Opinion: A judge’s infuriating ruling on vaccination puts Mississippi’s children at risk

Mississippi consistently ranks last or near-last in the United States on measures of health. But for decades, it ranked highest in vaccination rates, because of its strong vaccination law. Now, that singular achievement may change, thanks to a case brought by an anti-vaccine group. This not only puts Mississippi’s children at risk of disease, but threatens to undermine protection for other children in other states.

In 1979, Mississippi’s Supreme Court struck down the religious exemption to its school vaccination requirement. Since then, Mississippi’s only exemption has been for medical reasons. As a result, traditionally last-place Mississippi led the nation in a key health care metric: childhood vaccination rates for kids entering kindergarten. This helped Mississippi keep its rate of preventable diseases low.

But now, a judge’s preliminary injunction requiring the state to provide a religious exemption puts Mississippi’s achievement at risk. Worse, the judge did so in spite of strong legal reasons to go the other way.


The lawsuit was brought by a group of Mississippi parents represented by an anti-vaccine group, according to anti-vaccine lawyer Aaron Siri, who took credit for the result. The parents’ argument for adding the religious exemption is that by giving a medical exemption, the state is treating a secular argument not to vaccinate — medical conditions that make vaccination unusually dangerous — more favorably than religious reasons, therefore discriminating against religious argument. The judge thought that the Supreme Court’s jurisprudence on religious freedom has been pushing this way, and on April 17, he issued his injunction, finding that the plaintiffs were likely to succeed in the case.

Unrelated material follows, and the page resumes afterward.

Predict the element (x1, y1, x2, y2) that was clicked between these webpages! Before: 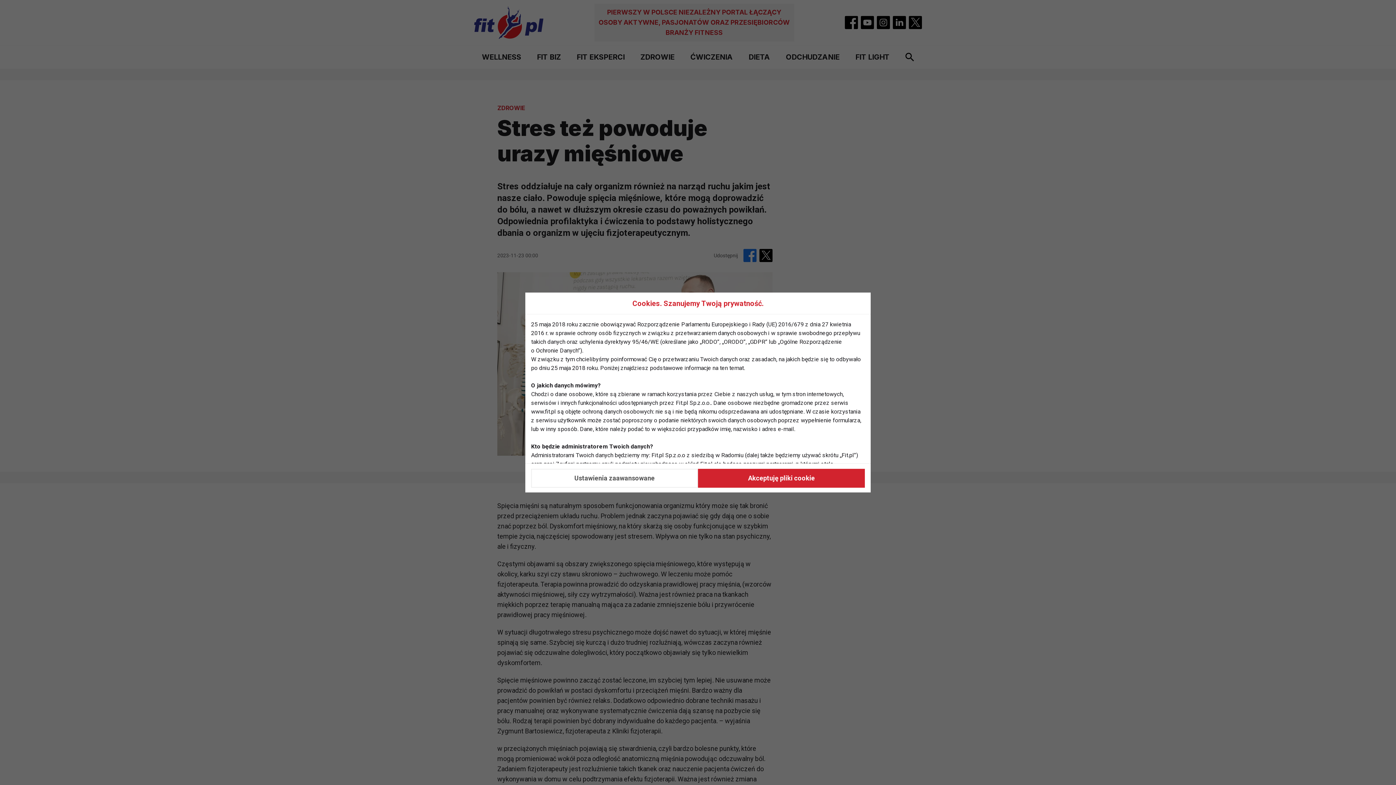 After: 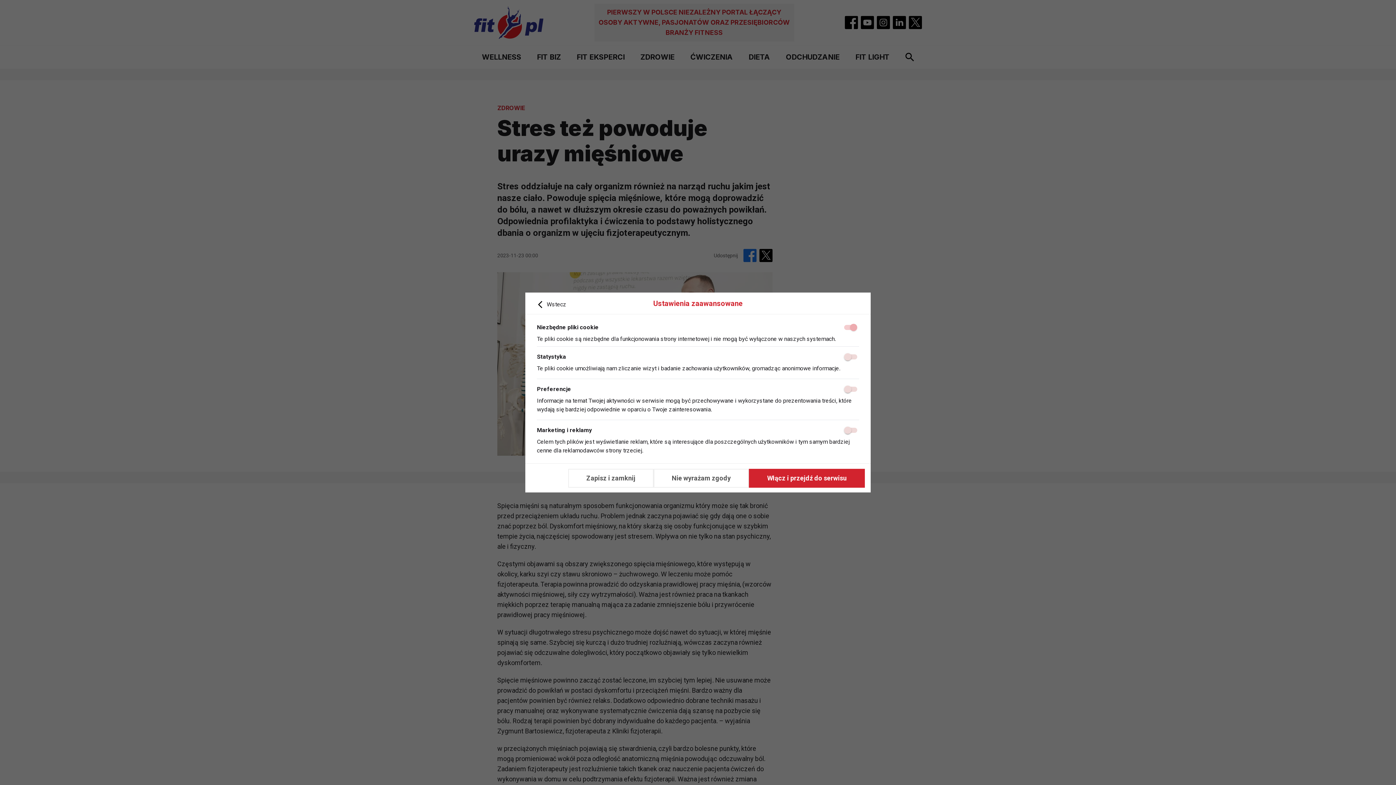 Action: label: Ustawienia zaawansowane bbox: (531, 468, 698, 487)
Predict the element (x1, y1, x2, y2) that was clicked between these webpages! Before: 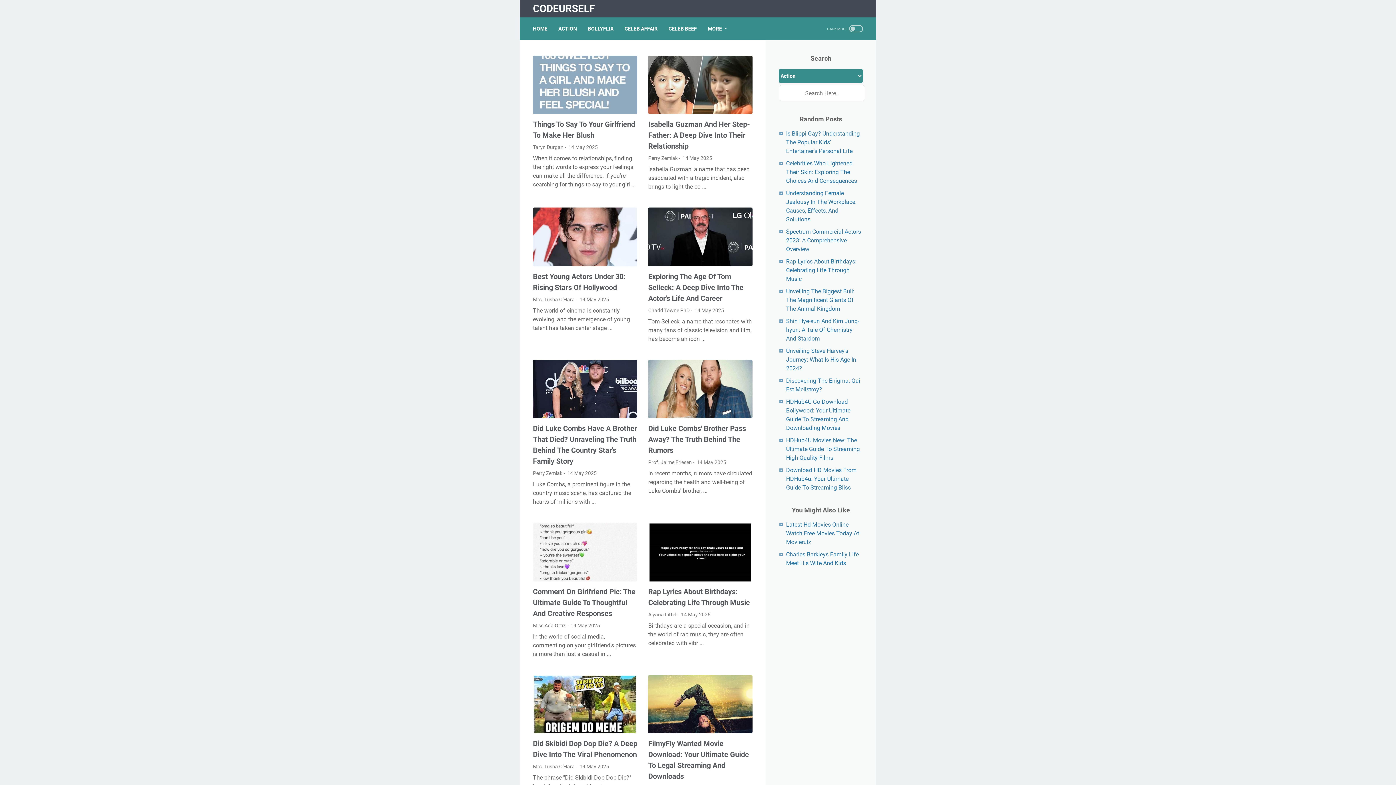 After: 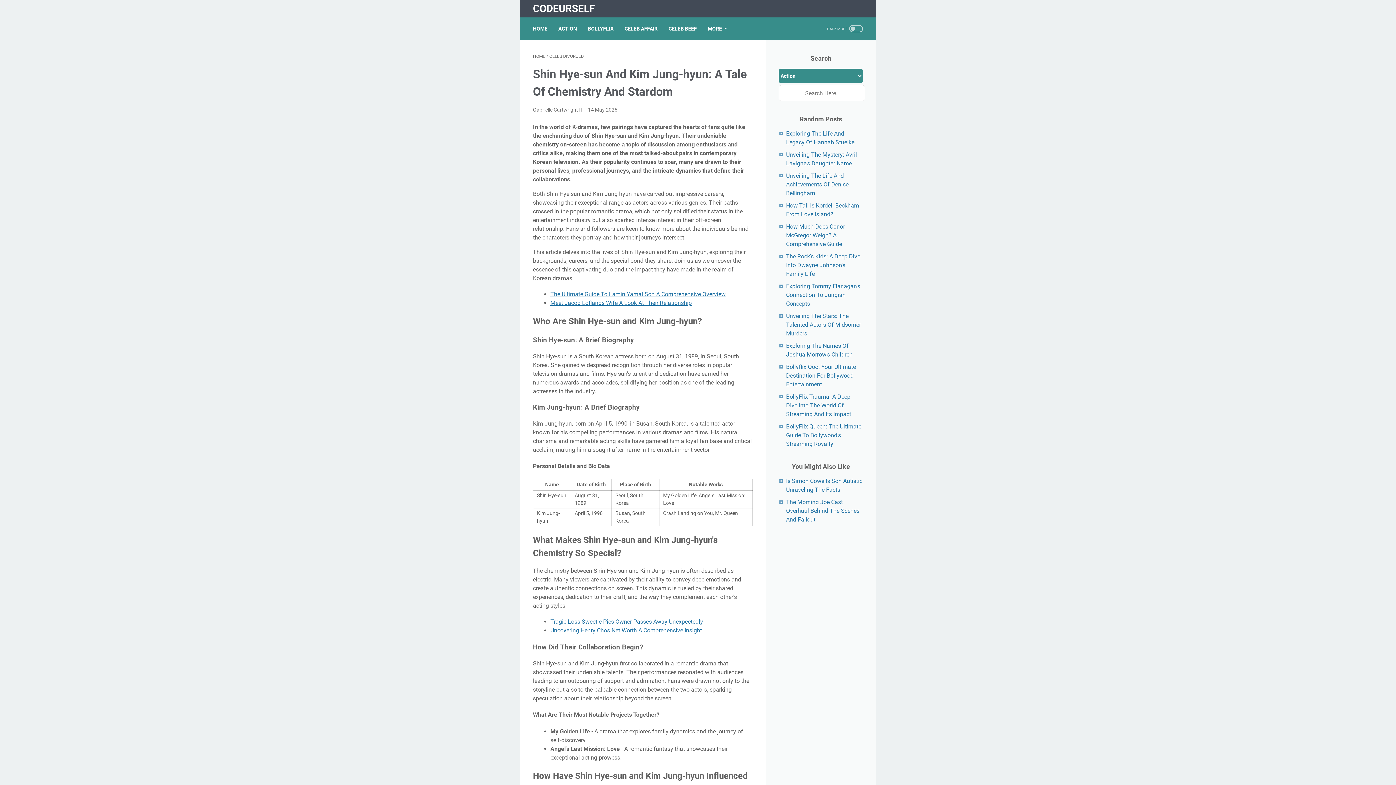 Action: bbox: (786, 317, 859, 342) label: Shin Hye-sun And Kim Jung-hyun: A Tale Of Chemistry And Stardom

But the plaintiffs’ argument is deeply misguided. First, when it comes to childhood vaccines, there are many old precedents that hold that a religious exemption is not necessary, starting with the 1944 Supreme Court case of Prince v. Massachusetts. There, the high court said that a parent “cannot claim freedom from compulsory vaccination for the child more than for himself on religious grounds. The right to practice religion freely does not include liberty to expose the community or the child to a communicable disease or the latter to ill health or death.” Parents’ religious freedom does not automatically mean that children or the community can be put at risk.


Further, during the Covid-19 pandemic, several courts upheld vaccine mandates that had medical exemptions but not religious ones. The 2nd Circuit upheld a New York mandate that did that; the 1st Circuit, a Maine mandate. These courts did that because medical exemptions are not secular exemptions that go against the state interest. Vaccines mandates are there, in part, to protect those that cannot safely be medically vaccinated. Mandates mean “anyone who can be medically vaccinated should be.”

Religious exemptions don’t advance that goal; they undermine it. They especially undermine it because people lie to get religious exemptions from vaccines, often masking political motivations as faith-based ones, and that behavior is hard to police. That is obvious just by looking at the numbers: In places that allow them, religious exemptions are much more numerous than medical ones.

Why did the judge not address these issues? Because the state attorney general’s office did not raise them. The state essentially agreed with plaintiffs that the law violated freedom of religion and did not make the requisite arguments to support Mississippi’s law, essentially throwing the case. By doing so, the AG’s office did not represent the state’s interest, did not defend its law (which the legislature, at this point, did not change), and put Mississippi’s children at increased risk of dangerous preventable diseases, sacrificing one of its few public health achievements.

Already, rumors are flying that vaccine opponents in other states will try to follow suit. If they succeed, that means less vaccine coverage and more potential for outbreaks and epidemics. Even more concerning, given the attorney general’s office’s weak argument, it is not clear if the state will appeal. Even it does, we fear that it won’t make the persuasive, necessary argument. If the state does not come to the defense of children, Mississippi’s weakened mandate will remain in place.

The Mississippi decision to void its strong mandate is a sad result all around. It is legally wrong, morally unjust to children and bad public policy. Children in Mississippi and the United States deserve much better.

Dorit R. Reiss is a professor of law at UC Law San Francisco. Arthur L. Caplan is Mitty professor and head of the Division of Medical Ethics at the NYU Grossman School of Medicine in New York City.